It’s August. In politics, it’s a time for Members of Congress to go home to brag about all the federal tax money they’ve managed to logroll and arm-twist into their districts. It’s a time for people in Washington to talk incessantly about the doldrums that have come upon us, and for columnists to write wistfully about all the exciting things that will happen in November and in 2008.
This August, domestic politics are, of course, taking a backseat to eruptions of violence in the Middle East.
But this Tuesday, in the midst of the August doldrums, there’s a wind picking up in Connecticut, Georgia, and Michigan in primary elections. And, where that wind may carry both parties going into mid-term elections is a development worth watching. Here are three to keep an eye on this week:
Lieberman vs. Lamont in Connecticut:
No one is short of opinions on this race. The Democratic primary for this Connecticut senate seat, long-held by moderate Democrat Joe Lieberman, is billed as a harbinger of the direction of the Democratic Party from now until 2008.
The powerful Internet activists of the liberal blogosphere plucked Lieberman’s challenger Ned Lamont, a millionaire businessman, from political obscurity to take up their anti-war banner against the hawkish veteran senator.

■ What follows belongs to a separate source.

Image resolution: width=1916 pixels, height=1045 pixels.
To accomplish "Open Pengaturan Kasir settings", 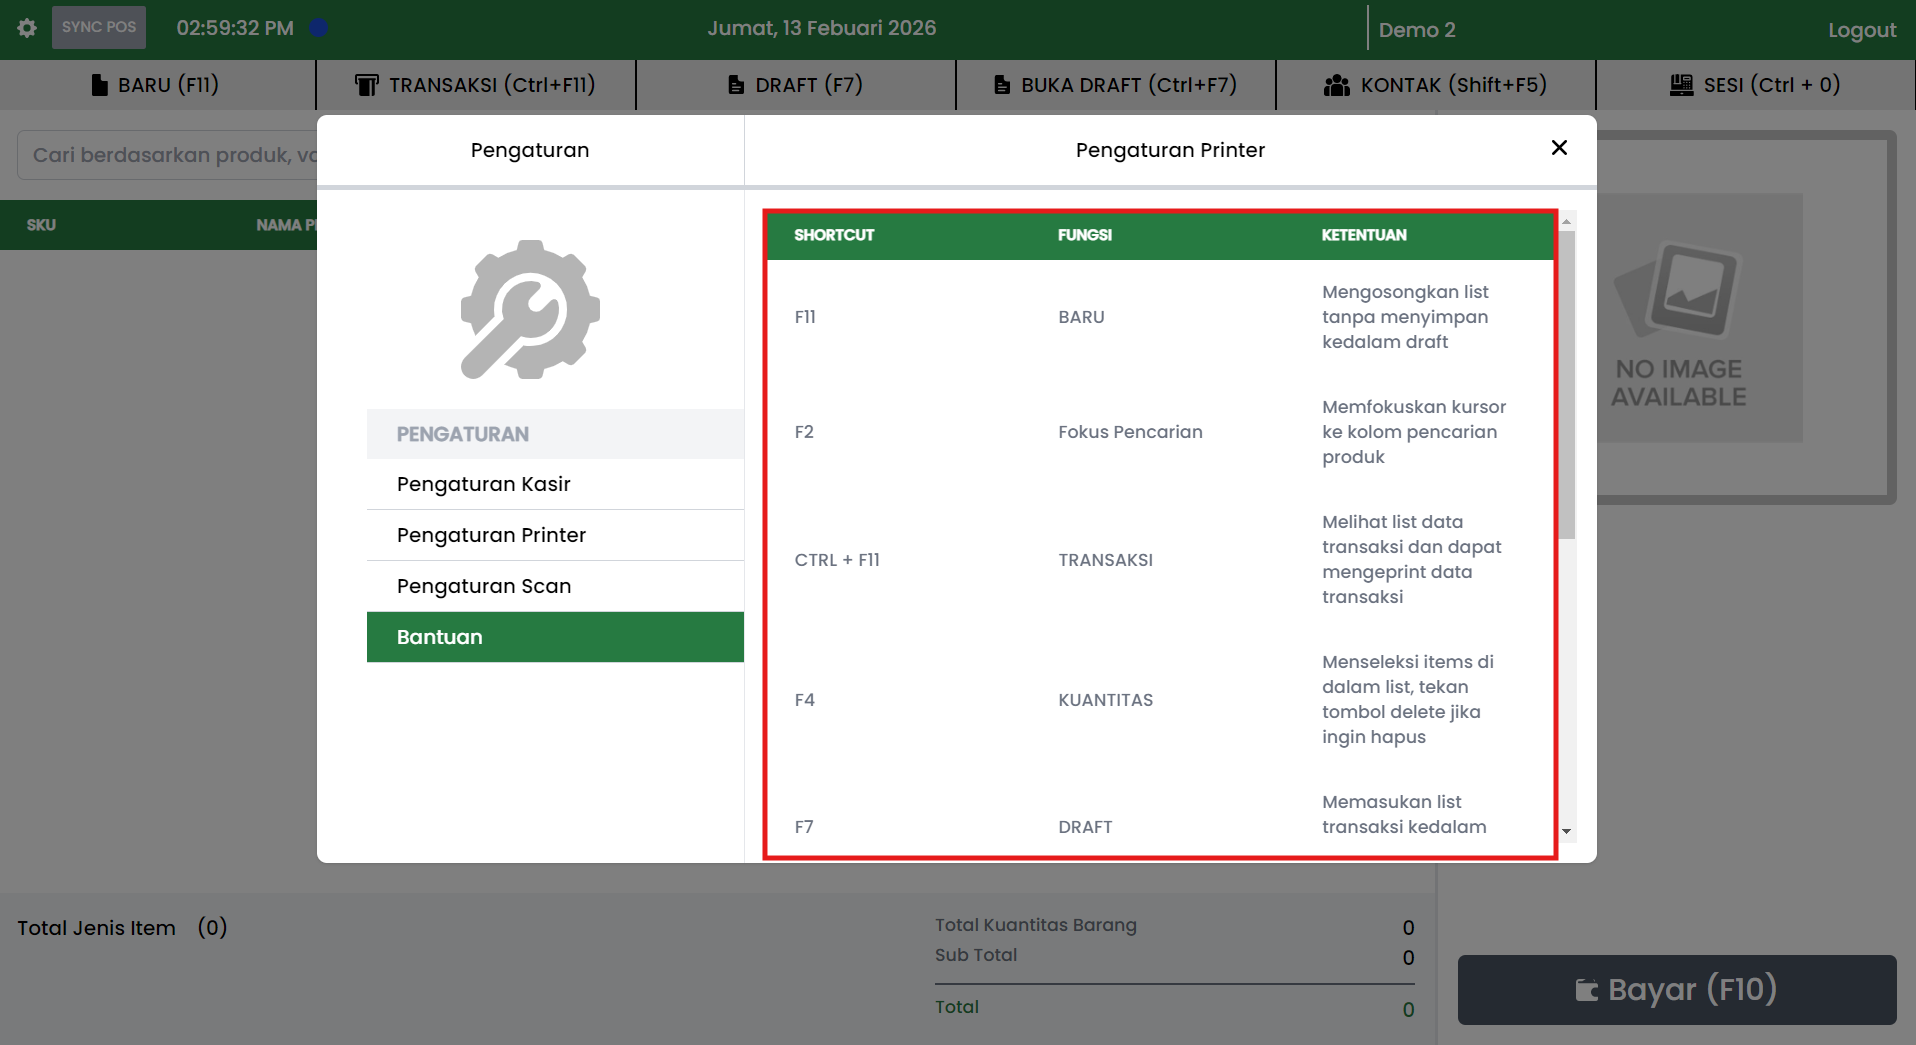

Should Lamont win—and polls show that he certainly could—the win would be viewed as Lieberman’s comeuppance for his support of President Bush on the War in Iraq, and serve as a warning to other Democrats with national aspirations. The Washington Post points out the trouble a Lamont win might cause for another war-supporting Democrat, who may have already seen the writing on the wall:
That could be felt most acutely by (Hillary) Clinton, who polls show is the early front-runner for the 2008 nomination and who has drawn criticism from what are known as net-roots activists for opposing a timetable for withdrawal from Iraq. Clinton appears to have gotten the message, as she demonstrated with sharp questioning of Defense Secretary Donald H. Rumsfeld at a Senate hearing on Thursday.
A Quinnipiac poll last week showed Lieberman down more than 10 points to Lamont. The poll showed more than 60 percent of those voting for Lamont are casting their vote “against Lieberman,” based on his support of the war in Iraq.